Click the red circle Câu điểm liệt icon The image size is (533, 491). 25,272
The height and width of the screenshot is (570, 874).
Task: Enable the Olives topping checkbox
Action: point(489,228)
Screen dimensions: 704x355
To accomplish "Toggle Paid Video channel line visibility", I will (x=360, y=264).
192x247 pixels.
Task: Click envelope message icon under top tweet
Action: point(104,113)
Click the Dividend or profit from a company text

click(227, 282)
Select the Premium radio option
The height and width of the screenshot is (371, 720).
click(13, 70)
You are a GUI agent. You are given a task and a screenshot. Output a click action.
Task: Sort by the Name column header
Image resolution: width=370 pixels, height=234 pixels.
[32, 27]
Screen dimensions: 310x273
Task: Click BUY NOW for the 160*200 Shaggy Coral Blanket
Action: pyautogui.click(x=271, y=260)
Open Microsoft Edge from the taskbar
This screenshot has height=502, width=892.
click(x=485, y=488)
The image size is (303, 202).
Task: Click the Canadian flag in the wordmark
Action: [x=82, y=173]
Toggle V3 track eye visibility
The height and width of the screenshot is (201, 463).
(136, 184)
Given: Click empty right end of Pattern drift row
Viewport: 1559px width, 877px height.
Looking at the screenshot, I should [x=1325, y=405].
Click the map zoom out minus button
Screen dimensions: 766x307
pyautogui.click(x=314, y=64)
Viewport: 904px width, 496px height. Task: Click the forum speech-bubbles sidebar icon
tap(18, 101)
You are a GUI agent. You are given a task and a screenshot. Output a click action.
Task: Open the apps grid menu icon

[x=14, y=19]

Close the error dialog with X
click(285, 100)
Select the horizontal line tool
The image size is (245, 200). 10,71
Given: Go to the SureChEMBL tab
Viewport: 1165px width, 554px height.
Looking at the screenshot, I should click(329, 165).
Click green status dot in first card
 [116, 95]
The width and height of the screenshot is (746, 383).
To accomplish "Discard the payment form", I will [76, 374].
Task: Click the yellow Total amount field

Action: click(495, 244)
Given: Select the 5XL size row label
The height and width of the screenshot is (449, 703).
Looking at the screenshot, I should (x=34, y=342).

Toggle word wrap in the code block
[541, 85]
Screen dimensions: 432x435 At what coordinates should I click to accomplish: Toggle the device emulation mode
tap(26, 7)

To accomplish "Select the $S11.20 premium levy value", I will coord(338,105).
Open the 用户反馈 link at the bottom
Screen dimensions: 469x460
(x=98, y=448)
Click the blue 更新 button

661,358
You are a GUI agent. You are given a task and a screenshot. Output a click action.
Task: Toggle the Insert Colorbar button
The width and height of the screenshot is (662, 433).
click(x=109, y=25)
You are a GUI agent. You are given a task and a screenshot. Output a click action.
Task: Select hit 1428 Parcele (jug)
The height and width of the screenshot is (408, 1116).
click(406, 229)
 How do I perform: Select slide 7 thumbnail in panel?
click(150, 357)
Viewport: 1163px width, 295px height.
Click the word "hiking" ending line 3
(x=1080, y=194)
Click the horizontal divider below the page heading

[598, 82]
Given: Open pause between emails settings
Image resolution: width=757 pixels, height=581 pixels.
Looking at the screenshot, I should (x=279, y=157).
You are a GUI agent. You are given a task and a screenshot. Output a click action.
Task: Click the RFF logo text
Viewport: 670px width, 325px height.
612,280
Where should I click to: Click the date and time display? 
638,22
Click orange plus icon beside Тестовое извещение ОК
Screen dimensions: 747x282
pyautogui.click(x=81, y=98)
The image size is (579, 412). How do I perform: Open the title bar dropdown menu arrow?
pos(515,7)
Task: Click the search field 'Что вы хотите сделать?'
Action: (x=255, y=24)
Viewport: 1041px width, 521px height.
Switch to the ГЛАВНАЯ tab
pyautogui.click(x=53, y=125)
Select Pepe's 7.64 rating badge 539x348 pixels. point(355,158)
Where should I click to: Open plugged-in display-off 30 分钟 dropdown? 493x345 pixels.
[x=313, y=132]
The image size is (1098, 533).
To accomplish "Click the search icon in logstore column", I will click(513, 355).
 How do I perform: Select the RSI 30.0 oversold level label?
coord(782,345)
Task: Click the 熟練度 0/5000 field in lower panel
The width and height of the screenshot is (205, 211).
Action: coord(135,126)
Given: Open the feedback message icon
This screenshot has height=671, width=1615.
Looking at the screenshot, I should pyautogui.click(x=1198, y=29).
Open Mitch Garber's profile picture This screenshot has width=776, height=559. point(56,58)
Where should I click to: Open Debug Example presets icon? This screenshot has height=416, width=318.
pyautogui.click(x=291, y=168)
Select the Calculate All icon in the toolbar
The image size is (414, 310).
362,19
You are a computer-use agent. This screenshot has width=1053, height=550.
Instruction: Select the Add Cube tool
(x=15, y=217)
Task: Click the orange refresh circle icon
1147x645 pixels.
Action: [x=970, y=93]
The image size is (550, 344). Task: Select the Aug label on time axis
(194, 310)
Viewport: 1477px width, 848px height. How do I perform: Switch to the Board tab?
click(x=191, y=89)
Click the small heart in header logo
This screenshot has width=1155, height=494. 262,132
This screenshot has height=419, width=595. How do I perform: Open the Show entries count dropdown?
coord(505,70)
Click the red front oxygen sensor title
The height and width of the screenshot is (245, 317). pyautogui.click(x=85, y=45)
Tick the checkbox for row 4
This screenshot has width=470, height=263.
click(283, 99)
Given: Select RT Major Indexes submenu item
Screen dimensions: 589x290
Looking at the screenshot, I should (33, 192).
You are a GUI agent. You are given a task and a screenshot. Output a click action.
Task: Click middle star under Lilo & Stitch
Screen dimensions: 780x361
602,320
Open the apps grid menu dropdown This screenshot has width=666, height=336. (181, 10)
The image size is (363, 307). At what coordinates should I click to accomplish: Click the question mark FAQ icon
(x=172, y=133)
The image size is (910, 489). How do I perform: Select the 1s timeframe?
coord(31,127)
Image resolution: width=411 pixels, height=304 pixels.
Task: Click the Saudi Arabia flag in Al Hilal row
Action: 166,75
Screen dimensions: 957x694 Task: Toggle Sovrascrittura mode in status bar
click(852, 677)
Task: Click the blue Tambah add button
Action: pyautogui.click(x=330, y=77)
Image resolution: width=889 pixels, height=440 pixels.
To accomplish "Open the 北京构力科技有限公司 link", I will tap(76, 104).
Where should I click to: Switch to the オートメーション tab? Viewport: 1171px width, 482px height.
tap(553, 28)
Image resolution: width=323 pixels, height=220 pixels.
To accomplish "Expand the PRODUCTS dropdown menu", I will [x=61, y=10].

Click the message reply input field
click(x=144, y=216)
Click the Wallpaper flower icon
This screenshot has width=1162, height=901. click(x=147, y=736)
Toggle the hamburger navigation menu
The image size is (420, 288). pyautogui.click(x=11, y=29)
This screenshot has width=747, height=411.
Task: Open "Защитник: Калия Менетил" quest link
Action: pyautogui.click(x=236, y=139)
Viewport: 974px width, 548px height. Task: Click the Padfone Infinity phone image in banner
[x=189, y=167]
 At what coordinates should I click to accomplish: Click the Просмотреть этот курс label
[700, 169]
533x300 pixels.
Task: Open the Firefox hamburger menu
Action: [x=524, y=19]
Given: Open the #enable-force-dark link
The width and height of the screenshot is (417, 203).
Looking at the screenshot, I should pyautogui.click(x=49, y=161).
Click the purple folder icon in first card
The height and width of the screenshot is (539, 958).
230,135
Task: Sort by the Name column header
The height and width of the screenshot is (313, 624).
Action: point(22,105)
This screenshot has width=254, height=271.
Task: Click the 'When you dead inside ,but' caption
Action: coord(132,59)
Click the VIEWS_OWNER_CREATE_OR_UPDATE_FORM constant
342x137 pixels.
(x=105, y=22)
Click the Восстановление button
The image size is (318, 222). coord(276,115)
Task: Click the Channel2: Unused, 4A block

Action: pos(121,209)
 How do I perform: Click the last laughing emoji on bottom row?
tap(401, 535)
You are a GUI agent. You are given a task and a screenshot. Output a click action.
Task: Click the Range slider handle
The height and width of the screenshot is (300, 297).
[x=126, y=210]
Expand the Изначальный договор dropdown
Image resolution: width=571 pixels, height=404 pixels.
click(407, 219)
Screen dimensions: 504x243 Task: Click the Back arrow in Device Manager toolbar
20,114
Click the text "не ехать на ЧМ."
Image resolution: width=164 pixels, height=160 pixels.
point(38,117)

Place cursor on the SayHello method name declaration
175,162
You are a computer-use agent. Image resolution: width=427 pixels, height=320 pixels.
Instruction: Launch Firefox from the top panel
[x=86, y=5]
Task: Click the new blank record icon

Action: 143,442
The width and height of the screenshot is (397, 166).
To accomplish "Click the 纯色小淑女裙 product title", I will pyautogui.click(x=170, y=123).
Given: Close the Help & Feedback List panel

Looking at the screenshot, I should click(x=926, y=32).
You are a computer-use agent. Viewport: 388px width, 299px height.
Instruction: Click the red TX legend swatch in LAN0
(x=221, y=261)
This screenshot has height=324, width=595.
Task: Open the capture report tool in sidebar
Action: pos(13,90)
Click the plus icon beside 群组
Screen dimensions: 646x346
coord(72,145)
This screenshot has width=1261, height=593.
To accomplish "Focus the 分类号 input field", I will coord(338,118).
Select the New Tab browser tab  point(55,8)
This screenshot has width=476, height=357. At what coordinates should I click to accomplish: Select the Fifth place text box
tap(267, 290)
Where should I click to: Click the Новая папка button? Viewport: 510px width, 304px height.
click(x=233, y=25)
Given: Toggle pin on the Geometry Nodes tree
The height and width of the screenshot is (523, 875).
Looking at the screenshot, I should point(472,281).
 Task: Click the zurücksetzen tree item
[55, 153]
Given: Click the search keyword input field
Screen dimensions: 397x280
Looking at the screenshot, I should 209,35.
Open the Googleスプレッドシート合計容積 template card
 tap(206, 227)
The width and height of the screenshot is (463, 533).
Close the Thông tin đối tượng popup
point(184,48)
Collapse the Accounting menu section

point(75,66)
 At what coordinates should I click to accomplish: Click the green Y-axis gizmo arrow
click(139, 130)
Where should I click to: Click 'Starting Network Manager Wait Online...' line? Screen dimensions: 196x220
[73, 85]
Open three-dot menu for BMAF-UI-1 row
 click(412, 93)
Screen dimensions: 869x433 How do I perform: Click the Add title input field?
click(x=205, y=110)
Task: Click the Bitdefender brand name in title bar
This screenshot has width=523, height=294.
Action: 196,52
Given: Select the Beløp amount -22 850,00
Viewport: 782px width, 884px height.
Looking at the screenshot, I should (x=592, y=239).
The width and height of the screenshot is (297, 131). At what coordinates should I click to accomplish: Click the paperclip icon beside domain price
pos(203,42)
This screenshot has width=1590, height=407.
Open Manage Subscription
---+---
> **Exercise description**:
If a line above holds the string "Expand", copy it out.

> **Solution for this exercise**:
To accomplish "Expand the PRODUCTS dropdown menu", I will [x=61, y=10].
Expand the Изначальный договор dropdown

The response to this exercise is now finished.